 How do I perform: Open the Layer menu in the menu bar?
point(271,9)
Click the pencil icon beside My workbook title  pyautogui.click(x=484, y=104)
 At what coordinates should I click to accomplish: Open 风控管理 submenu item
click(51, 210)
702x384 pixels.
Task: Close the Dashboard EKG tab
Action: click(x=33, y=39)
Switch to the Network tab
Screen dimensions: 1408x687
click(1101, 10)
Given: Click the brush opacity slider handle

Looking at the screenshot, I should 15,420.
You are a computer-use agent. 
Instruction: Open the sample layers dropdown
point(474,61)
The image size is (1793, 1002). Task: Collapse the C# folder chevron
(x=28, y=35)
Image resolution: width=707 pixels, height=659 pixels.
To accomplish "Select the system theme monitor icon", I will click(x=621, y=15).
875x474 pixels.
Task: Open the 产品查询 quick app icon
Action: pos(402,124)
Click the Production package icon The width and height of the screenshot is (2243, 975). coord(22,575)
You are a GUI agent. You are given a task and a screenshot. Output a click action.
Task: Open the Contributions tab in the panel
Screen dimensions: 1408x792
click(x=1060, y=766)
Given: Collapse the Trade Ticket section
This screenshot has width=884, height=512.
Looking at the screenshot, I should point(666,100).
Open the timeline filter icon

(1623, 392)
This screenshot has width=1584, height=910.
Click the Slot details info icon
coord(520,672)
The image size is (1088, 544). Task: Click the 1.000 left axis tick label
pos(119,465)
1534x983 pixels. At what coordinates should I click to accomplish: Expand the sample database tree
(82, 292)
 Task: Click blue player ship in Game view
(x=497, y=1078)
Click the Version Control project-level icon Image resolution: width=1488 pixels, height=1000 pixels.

___

**Task description**: Within the material above, copy exactly the lines from the line that holds "Switch to the Network tab" up to and including the line that holds "Task: Open the Contributions tab in the panel".

**Solution to the exercise**:
Switch to the Network tab
Screen dimensions: 1408x687
click(1101, 10)
Given: Click the brush opacity slider handle

Looking at the screenshot, I should 15,420.
You are a computer-use agent. 
Instruction: Open the sample layers dropdown
point(474,61)
The image size is (1793, 1002). Task: Collapse the C# folder chevron
(x=28, y=35)
Image resolution: width=707 pixels, height=659 pixels.
To accomplish "Select the system theme monitor icon", I will click(x=621, y=15).
875x474 pixels.
Task: Open the 产品查询 quick app icon
Action: pos(402,124)
Click the Production package icon The width and height of the screenshot is (2243, 975). coord(22,575)
You are a GUI agent. You are given a task and a screenshot. Output a click action.
Task: Open the Contributions tab in the panel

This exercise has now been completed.